■ **What you should do**: Could you set down the listing below exactly, leaving out its pictures?

■ **Source information**:
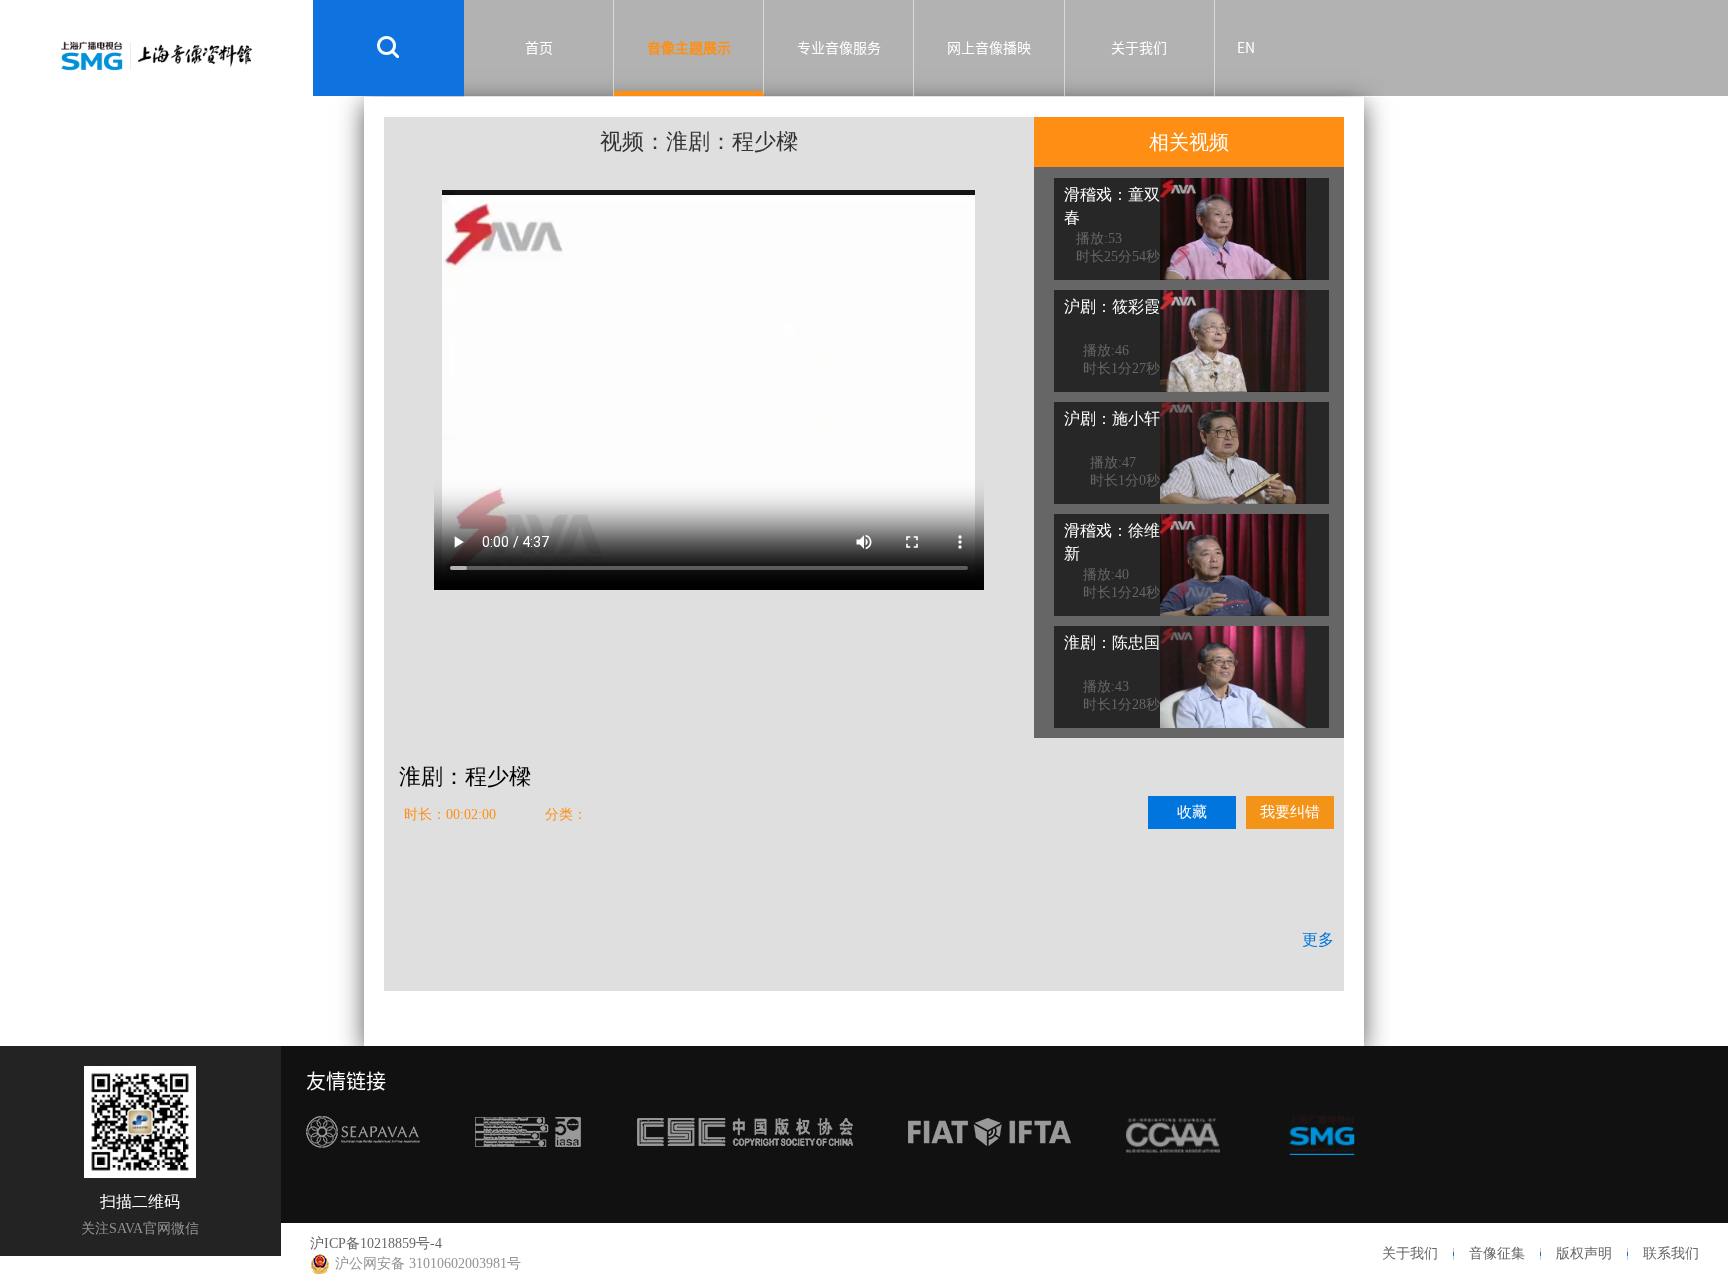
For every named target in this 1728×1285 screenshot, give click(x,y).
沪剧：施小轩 (1112, 418)
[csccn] (745, 1169)
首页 (539, 48)
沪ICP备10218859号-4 (376, 1243)
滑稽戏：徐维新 (1112, 542)
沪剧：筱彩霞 (1112, 306)
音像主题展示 (689, 48)
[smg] (1322, 1169)
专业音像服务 (839, 48)
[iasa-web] (528, 1169)
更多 (1318, 939)
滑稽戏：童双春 (1112, 206)
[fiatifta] (989, 1169)
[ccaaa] (1173, 1169)
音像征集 (1497, 1253)
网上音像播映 (989, 48)
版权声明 (1584, 1253)
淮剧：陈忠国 (1112, 642)
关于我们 (1139, 48)
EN (1246, 48)
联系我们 (1671, 1253)
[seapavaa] (363, 1169)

■ **Completed exercise**:
For every named target in this 1728×1285 screenshot, give click(x,y).
沪剧：施小轩 (1112, 418)
[csccn] (745, 1169)
首页 (539, 48)
沪ICP备10218859号-4 (376, 1243)
滑稽戏：徐维新 (1112, 542)
沪剧：筱彩霞 (1112, 306)
音像主题展示 (689, 48)
[smg] (1322, 1169)
专业音像服务 (839, 48)
[iasa-web] (528, 1169)
更多 (1318, 939)
滑稽戏：童双春 (1112, 206)
[fiatifta] (989, 1169)
[ccaaa] (1173, 1169)
音像征集 (1497, 1253)
网上音像播映 (989, 48)
版权声明 (1584, 1253)
淮剧：陈忠国 (1112, 642)
关于我们 (1139, 48)
EN (1246, 48)
联系我们 (1671, 1253)
[seapavaa] (363, 1169)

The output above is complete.